U.N.’s Kane calls for greater Syrian disclosure on chemical weapons
Syria must disclose documents about its chemical weapons program and grant full access to inspectors if it wants to convince world powers it has destroyed its entire toxic stockpile, U.N. disarmament chief Angela Kane said on Tuesday.
The issue of Syria’s destruction of its chemical weapons stockpile dominated discussions at a conference of the Organization for the Prohibition of Chemical Weapons (OPCW) in The Hague on Tuesday.
The effort was launched after a sarin gas attack on Aug. 21 last year during the Syrian civil war that killed hundreds of civilians in the Damascus suburb of Ghouta.
President Bashar al Assad’s government and rebel forces blamed each other for the strike. Damascus joined the OPCW, without admitting responsibility for the attack, after the United States threatened military intervention.
The government declared 1,300 metric tonnes of chemical weapons and dozens of production and storage sites to the OPCW last year but has not provided written documentation to support the reporting of its weapons of mass destruction.
As part of a logistical operation involving more than a dozen countries, Syria handed over the chemical weapons, 98 percent of which have been destroyed abroad, largely on a converted U.S. ship, the MV Cape Ray.

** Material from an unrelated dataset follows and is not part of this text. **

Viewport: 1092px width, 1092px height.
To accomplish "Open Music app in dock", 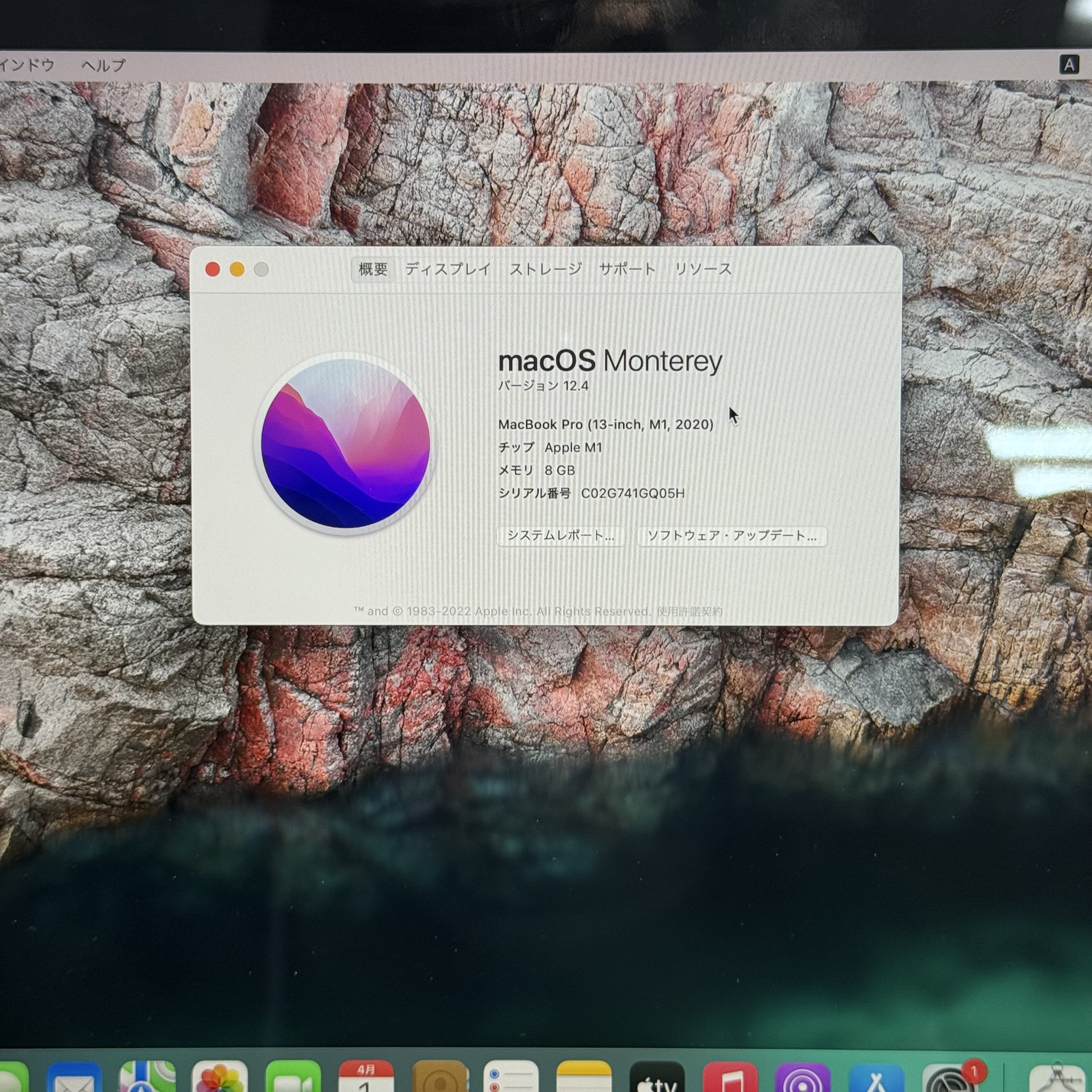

But several powers, including the United States, Britain, France and Germany, have expressed concerns that the entire program has not been revealed.
“It is up to Syria to be transparent and to come forward, either with documentation, or access to people (involved in the program), or sites,” Kane told Reuters.
Geoffrey Adams, Britain’s representative to the OPCW, expressed the views of many governments in comments to conference delegates about efforts by the agency to compile a complete picture of the program.
“We urge Syria to use the opportunity of the team’s next visit to Damascus to provide credible evidence and documentation to support its assurances that it has fully abandoned its chemical weapons program,” he said.
A fact-finding mission is investigating illegal chlorine bombs, the use of which the team concluded in an initial report has been “systematic”.
Kane added: “What we are talking about is gaining confidence in whatever has been declared…that they are full filling all the requirements of the convention.